* **AIM OF THE TASK**
From the entries, copy each line that includes "computer".

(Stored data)
....................

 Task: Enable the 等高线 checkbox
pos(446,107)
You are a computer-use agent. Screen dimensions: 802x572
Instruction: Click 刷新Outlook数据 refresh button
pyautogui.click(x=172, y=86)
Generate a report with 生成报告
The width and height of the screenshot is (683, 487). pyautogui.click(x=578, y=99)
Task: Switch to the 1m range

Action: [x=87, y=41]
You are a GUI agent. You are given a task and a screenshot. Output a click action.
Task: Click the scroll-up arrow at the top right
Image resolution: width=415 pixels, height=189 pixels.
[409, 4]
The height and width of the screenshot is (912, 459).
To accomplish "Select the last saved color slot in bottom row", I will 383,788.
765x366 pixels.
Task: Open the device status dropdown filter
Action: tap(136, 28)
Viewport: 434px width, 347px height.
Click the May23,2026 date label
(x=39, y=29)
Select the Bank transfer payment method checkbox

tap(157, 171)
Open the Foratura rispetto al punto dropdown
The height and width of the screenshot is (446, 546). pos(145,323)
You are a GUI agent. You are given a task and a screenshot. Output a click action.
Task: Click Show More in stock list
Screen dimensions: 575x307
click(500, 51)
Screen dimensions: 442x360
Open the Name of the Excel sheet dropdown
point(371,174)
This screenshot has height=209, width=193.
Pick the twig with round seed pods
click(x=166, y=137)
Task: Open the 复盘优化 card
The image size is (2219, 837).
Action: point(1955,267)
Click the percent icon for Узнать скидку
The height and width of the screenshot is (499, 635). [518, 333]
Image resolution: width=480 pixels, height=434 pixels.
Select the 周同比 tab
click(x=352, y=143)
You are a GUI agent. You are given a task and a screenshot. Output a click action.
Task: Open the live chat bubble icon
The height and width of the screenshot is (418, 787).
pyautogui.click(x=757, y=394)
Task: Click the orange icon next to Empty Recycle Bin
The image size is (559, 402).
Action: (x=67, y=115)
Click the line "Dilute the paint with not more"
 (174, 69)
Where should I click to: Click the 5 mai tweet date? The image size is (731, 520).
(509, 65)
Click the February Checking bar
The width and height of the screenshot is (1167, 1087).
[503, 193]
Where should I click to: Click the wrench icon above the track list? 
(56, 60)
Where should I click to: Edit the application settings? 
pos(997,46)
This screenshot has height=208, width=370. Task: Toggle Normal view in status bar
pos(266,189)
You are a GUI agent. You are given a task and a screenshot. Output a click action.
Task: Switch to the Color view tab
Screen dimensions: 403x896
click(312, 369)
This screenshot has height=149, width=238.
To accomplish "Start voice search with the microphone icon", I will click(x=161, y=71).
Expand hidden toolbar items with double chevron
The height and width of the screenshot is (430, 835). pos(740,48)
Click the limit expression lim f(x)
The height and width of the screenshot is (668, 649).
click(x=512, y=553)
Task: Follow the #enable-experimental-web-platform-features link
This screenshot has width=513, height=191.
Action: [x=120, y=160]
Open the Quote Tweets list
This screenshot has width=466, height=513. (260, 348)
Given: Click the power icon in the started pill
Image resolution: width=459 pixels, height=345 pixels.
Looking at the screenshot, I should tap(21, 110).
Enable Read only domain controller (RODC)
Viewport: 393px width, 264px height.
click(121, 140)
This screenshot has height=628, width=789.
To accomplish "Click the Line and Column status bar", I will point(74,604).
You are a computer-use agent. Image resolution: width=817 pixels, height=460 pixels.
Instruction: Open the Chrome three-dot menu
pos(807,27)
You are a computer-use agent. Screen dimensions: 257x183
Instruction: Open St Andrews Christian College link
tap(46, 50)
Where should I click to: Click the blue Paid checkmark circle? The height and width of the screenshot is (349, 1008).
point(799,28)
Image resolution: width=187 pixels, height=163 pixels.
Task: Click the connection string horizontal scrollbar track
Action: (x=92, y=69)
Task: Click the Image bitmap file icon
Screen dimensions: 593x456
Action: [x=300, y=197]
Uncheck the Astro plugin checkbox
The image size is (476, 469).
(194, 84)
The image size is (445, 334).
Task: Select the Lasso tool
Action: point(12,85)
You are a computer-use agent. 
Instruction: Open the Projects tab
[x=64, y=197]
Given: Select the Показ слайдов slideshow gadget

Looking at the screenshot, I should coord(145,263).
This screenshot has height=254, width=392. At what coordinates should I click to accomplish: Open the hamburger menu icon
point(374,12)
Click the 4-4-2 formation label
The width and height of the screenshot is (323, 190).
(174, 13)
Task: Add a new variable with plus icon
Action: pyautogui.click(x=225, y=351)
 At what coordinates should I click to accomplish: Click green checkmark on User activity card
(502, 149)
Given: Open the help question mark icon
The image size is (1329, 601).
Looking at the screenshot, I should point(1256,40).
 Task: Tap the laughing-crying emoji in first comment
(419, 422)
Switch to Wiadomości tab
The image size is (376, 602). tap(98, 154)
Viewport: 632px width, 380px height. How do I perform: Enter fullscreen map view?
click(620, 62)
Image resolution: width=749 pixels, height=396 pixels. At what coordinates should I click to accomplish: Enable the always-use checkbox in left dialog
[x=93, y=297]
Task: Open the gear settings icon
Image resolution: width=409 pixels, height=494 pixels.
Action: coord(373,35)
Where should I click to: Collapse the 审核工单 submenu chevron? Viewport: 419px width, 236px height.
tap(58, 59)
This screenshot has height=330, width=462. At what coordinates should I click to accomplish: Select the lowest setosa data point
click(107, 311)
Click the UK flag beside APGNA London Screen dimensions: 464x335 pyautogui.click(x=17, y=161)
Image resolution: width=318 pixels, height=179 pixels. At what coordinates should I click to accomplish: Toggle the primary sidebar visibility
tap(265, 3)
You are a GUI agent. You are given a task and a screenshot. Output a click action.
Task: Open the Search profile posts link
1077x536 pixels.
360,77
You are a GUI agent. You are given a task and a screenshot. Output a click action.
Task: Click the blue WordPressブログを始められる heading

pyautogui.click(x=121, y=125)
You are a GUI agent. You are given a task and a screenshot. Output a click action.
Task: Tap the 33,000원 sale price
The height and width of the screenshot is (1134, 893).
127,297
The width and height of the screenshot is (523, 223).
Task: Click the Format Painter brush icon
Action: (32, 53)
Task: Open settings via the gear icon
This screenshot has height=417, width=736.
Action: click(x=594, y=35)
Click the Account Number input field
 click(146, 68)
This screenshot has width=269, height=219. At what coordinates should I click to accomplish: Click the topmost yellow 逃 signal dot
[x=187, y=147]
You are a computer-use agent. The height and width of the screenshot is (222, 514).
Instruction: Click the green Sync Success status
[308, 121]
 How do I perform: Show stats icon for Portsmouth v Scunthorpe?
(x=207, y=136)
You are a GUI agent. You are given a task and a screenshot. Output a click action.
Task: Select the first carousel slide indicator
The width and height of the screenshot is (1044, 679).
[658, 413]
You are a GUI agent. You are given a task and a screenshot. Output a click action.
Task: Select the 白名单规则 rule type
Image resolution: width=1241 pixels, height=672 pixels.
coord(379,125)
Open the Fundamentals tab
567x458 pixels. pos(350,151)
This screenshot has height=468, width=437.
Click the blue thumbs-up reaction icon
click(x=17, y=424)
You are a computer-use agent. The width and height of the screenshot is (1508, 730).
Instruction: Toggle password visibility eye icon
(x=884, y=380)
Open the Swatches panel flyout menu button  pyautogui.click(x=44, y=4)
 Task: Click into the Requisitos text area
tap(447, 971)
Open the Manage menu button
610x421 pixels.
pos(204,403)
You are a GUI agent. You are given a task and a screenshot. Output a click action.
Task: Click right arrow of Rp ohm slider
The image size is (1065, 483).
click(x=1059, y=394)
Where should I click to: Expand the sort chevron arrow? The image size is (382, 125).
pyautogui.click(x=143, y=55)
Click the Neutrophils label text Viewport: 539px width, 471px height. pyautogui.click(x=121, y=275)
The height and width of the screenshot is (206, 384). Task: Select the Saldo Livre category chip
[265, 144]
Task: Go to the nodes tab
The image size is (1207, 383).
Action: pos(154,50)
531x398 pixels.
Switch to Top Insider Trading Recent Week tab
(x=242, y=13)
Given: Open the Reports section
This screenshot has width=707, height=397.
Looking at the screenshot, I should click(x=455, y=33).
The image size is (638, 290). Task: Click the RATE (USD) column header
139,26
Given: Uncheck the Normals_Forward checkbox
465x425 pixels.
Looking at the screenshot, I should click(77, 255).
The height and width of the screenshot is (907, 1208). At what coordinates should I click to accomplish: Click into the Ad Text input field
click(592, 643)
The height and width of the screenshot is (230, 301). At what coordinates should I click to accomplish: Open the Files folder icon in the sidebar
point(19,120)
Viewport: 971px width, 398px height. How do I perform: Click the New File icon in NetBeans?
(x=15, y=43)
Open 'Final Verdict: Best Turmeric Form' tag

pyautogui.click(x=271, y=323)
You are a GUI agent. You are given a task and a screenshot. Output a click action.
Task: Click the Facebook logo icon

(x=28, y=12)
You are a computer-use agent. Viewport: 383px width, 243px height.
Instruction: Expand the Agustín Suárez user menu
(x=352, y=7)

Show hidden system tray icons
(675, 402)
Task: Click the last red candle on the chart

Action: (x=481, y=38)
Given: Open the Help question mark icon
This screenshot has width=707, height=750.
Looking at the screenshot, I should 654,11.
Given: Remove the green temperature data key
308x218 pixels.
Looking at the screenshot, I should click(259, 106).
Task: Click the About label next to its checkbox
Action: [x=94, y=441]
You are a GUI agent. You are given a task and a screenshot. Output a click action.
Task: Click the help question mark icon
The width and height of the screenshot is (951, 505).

....................

* **SOLUTION TO THE EXERCISE**
You are a computer-use agent. Screen dimensions: 802x572
You are a computer-use agent. Image resolution: width=817 pixels, height=460 pixels.
You are a computer-use agent. Screen dimensions: 257x183
You are a computer-use agent. 
You are a computer-use agent. The height and width of the screenshot is (222, 514).
You are a computer-use agent. The width and height of the screenshot is (1508, 730).
You are a computer-use agent. Viewport: 383px width, 243px height.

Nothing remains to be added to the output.